LE CHEF DE PATROUILLE (regardant alentour) : Il n'y a ici aucun Magyar ou pro-magyar ? Fouillons, soldats. (Les soldats inspectent partout et le chef aperçoit dans un coin de la pièce l'enfant). Et vraiment personne excepté ce malheureux nouveau-né. Mais comme il dort tranquillement et il est beau comme un angelot.

 

 

SCÈNE SEPTIÈME

 

       LE CURÉ, MARIJAN et MANDA entrent.

 

LE CHEF : Halte, qui va là ? Attention, soldats. Voilà peut-être ceux que nous cherchons. Qui êtes-vous ?

LE CURÉ : Je suis curé comme vous le voyez, et voici un couple de mes paroissiens. Je viens par ici chez une vieille connaissance de l'époque de la chapellenie, Matan, car j'ai entendu en chemin que se trouvait chez lui la fille de mes deux paroissiens ici présents, Janja. Et pour que vous ne pensiez pas à quelque mal, voici mon laisser-passer. (Il lui remet la lettre).

LE CHEF (examinant la lettre) : C'est bon.

LE CURÉ : D'après ce que je vois, il n'y a ici ni Janja ni Matan.

LE CHEF : Nous aussi en franchissant cette porte n'avons trouvé que ce nouveau-né ici. (Le curé, Marijan et Manda s'approchent du nourrisson).

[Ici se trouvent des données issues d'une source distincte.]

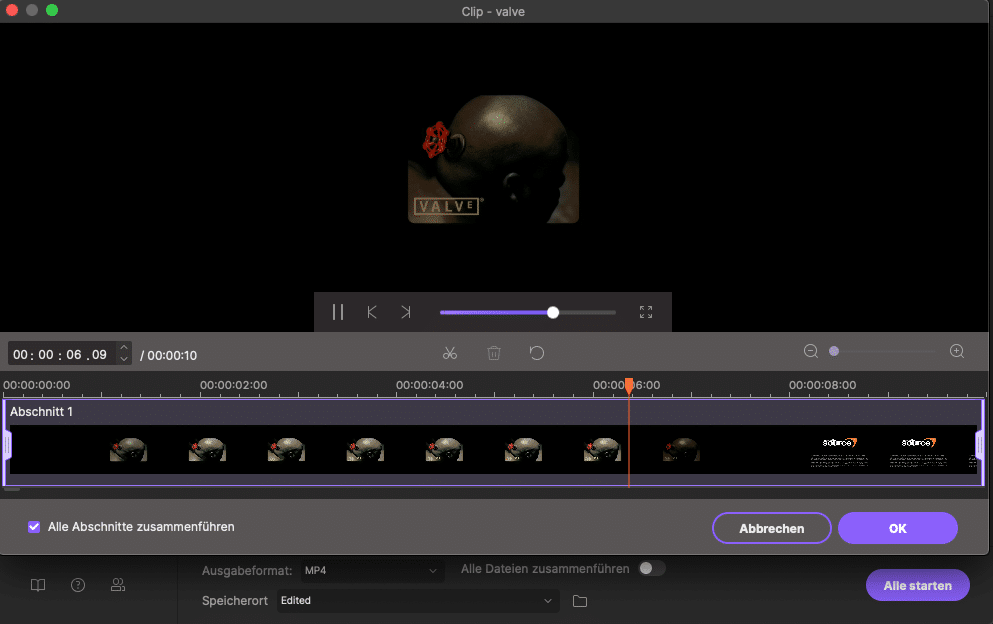Reset edits with the undo arrow icon
Image resolution: width=993 pixels, height=624 pixels.
point(537,353)
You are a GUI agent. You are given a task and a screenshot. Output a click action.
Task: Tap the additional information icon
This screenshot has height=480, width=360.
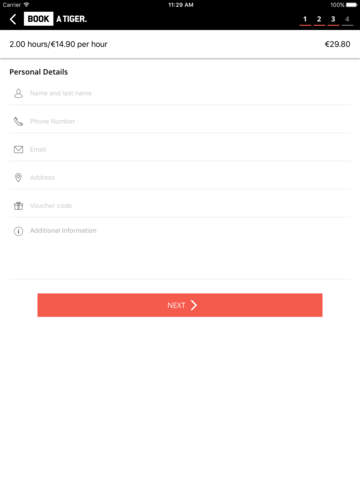18,231
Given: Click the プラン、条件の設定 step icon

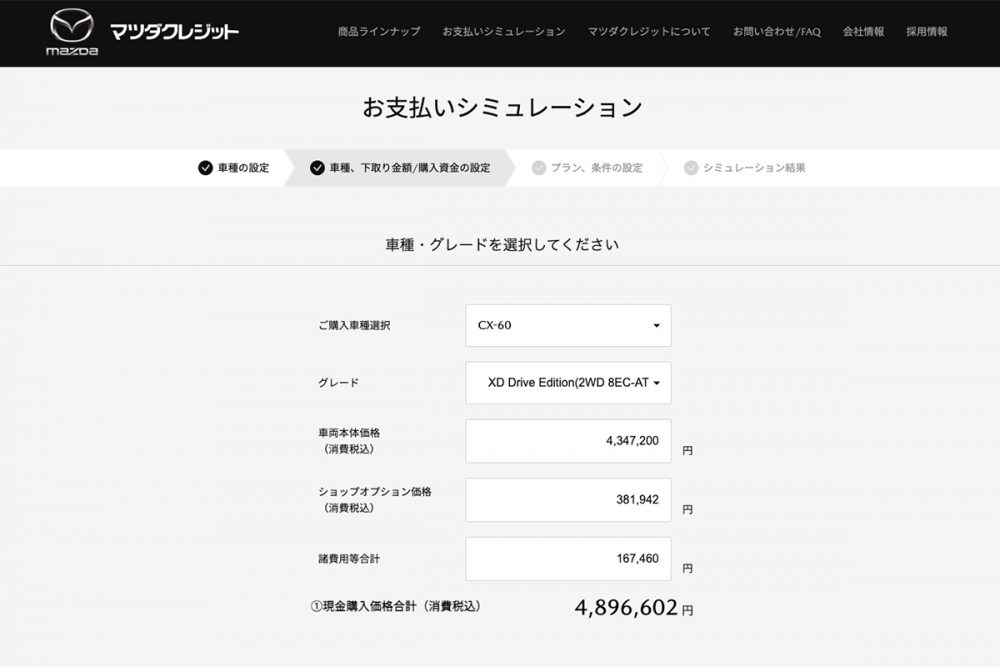Looking at the screenshot, I should pos(539,168).
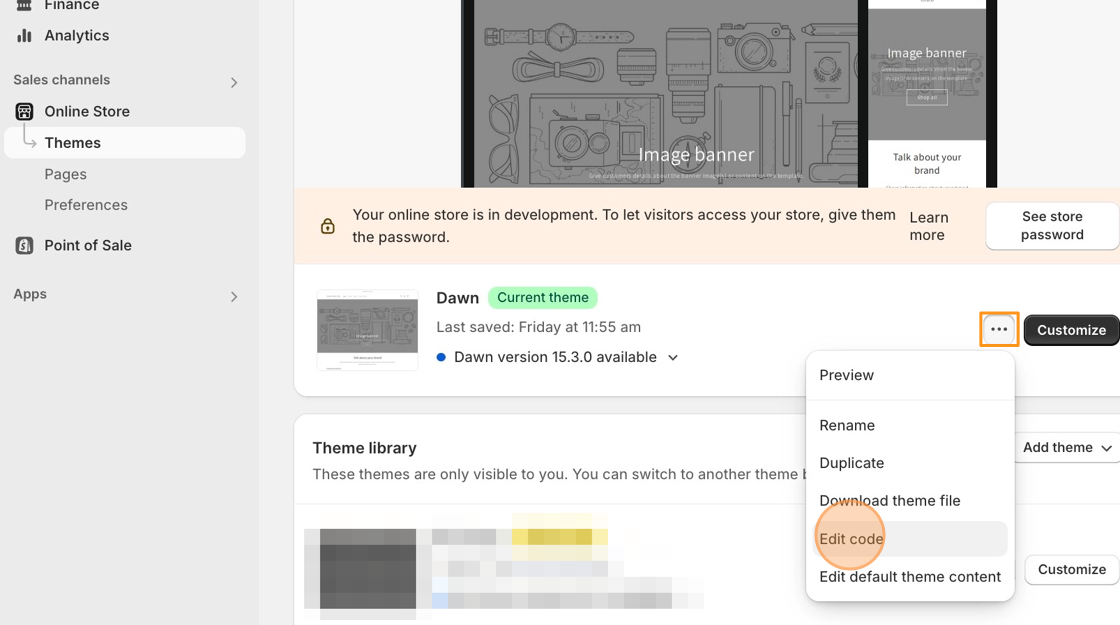Click the Dawn theme thumbnail preview
The width and height of the screenshot is (1120, 625).
pos(367,330)
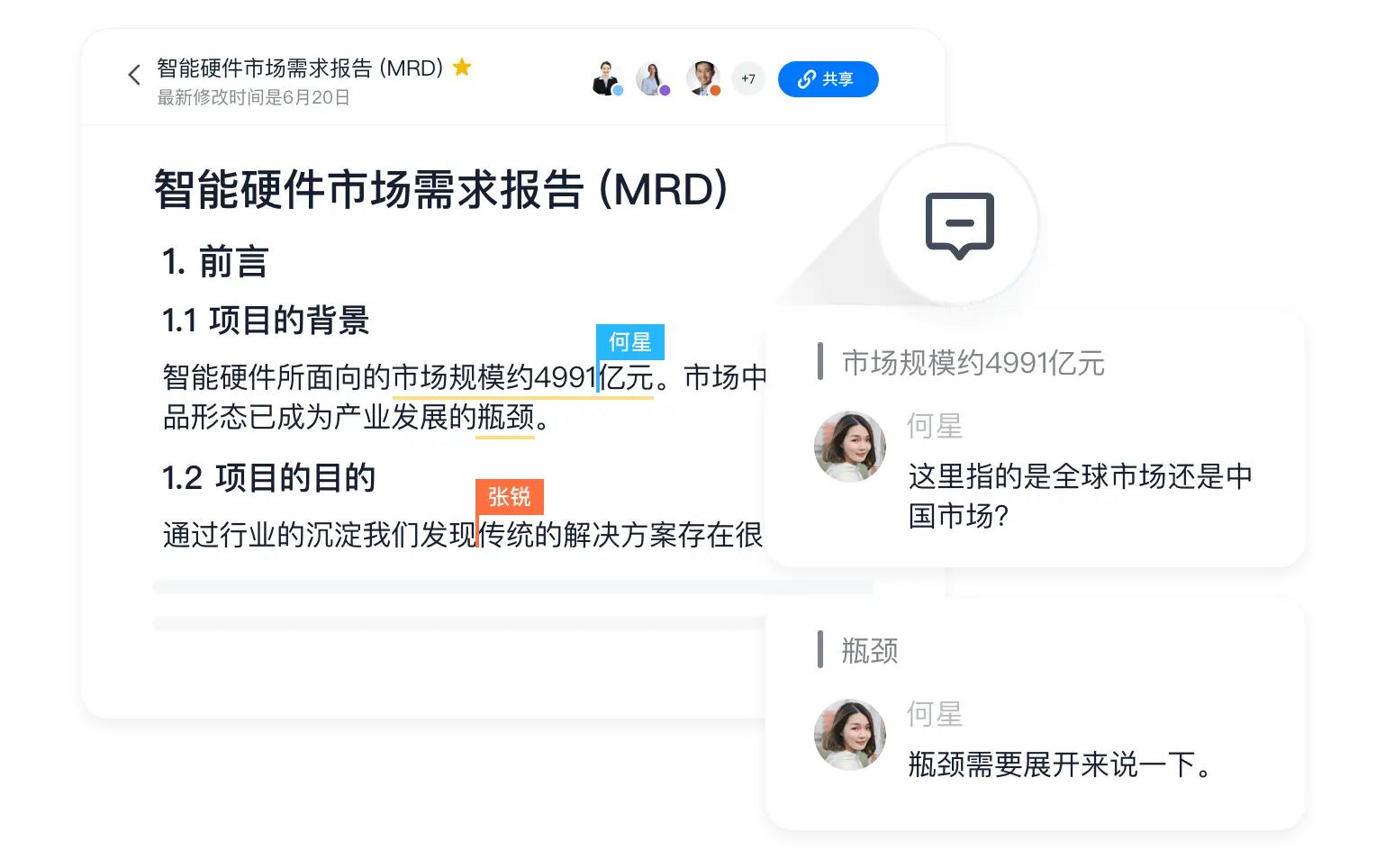Open the comment bubble icon
This screenshot has height=868, width=1376.
point(960,226)
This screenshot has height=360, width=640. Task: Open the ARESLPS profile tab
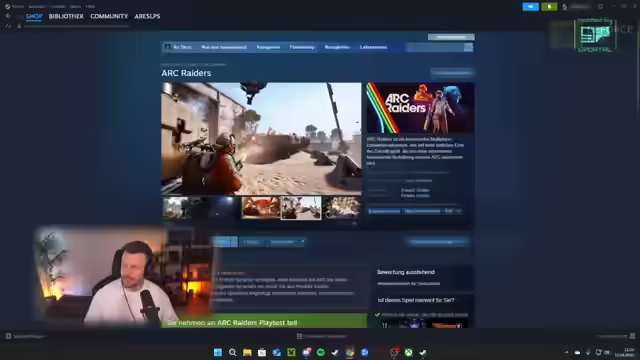click(147, 16)
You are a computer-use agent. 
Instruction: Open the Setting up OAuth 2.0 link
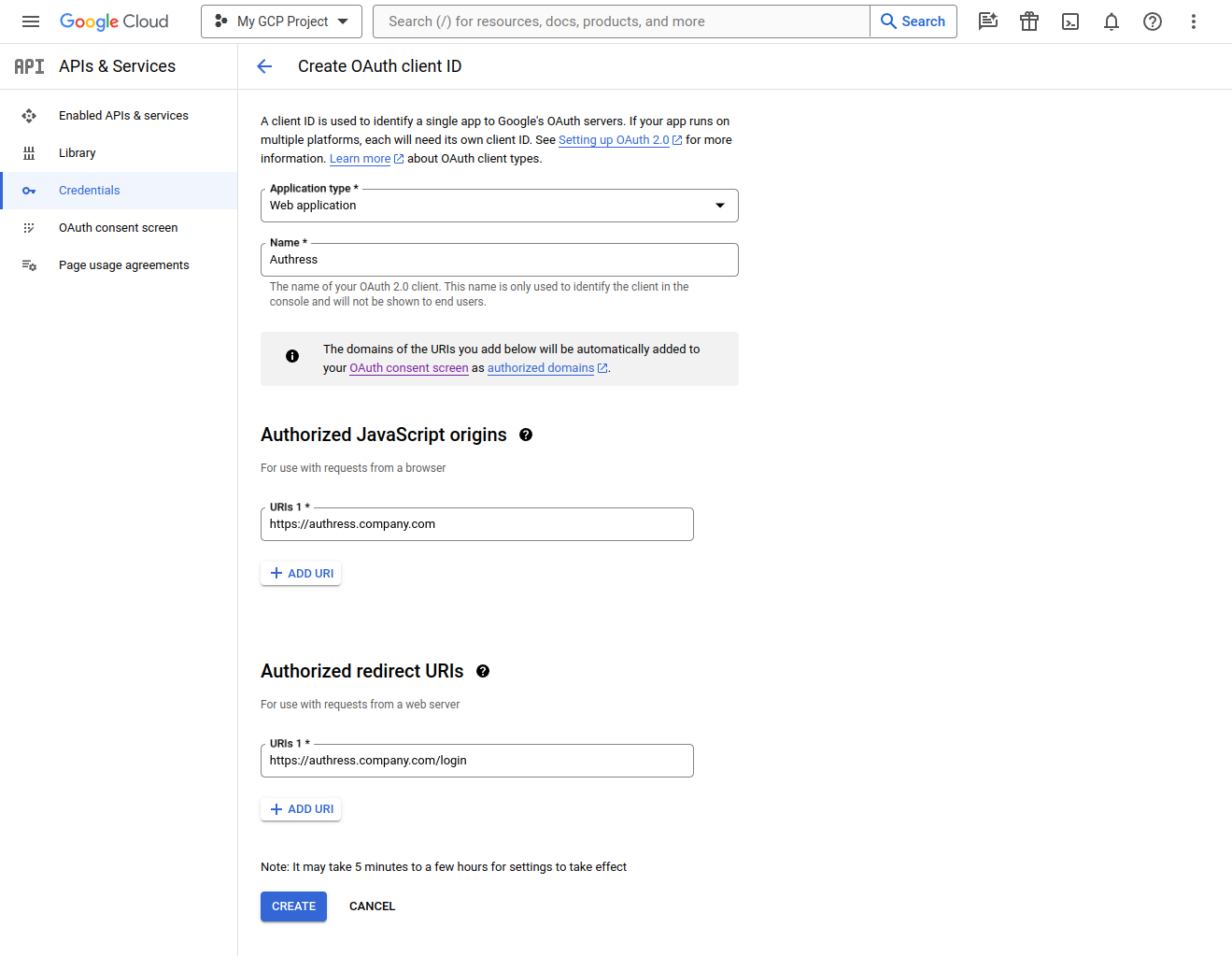[x=614, y=139]
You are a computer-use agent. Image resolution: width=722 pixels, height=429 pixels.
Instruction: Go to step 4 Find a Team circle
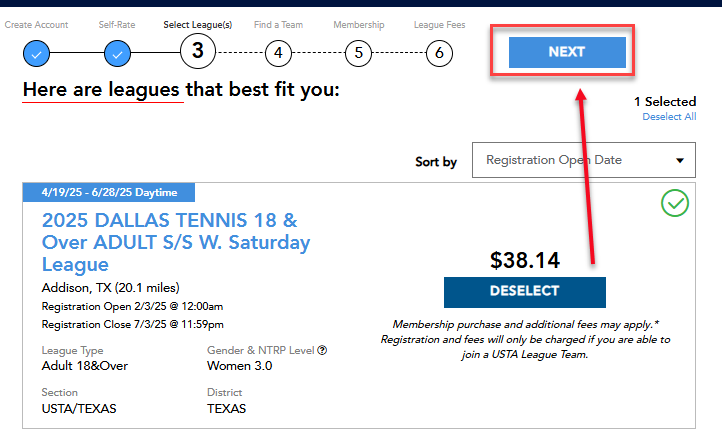click(x=278, y=53)
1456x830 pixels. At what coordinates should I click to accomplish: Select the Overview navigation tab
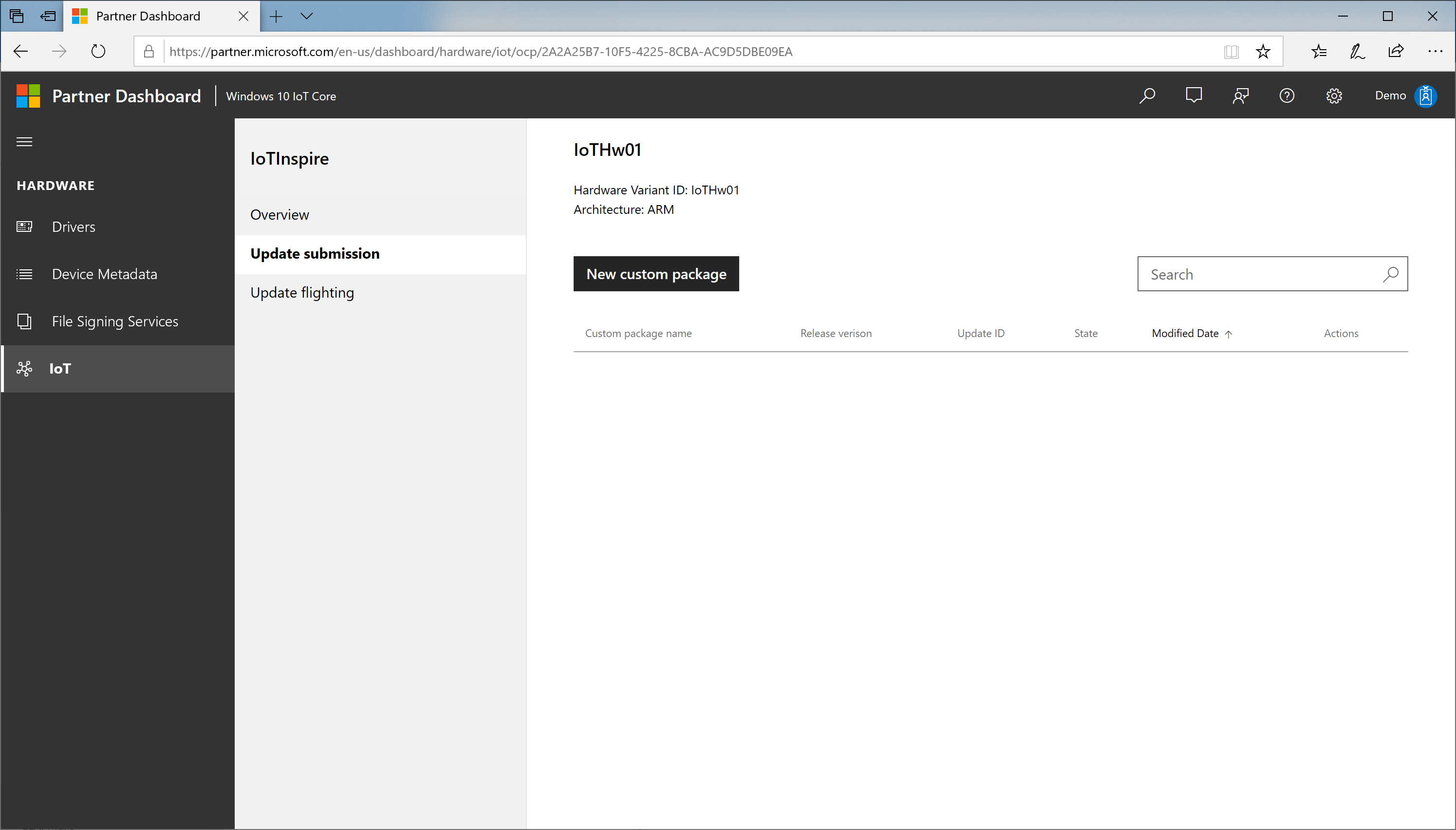point(279,214)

MANDA : Oh, un angelot divin, c'est certainement son bébé, il lui ressemble tout à fait, tout comme si tu avais coupé une pomme par le milieu. Oh ! Tu es adorable, joli petit-fils à sa grand-mère ! (Elle le caresse).

LE CURÉ : Mais connaîtriez-vous, soldats, un certain Pero Vlahović, un sergent-major ?

LE CHEF : Et comment, il s'est lancé comme un lion dès la première charge sur l'avant-poste magyar, méprisant la mort, au point que tous s'en sont étonnés. On dit que c'est à cause d'un amour malheureux avec une jeune fille.

MARIJAN (excité) : Et il n'est pas tombé ?

LE CHEF : Par miracle non.

MARIJAN (pour lui-même) : Oh, quelle chance ! (À voix haute) : Ce n'est pas lui qui m'intéresse, mais plutôt ma fille. Peut-être qu'elle aussi s'est précipitée à sa suite ? Monsieur ! (Au curé) : Allons le chercher dans le camp.

MANDA : Oui, oui, cher vieillard. Hélas, mon enfant !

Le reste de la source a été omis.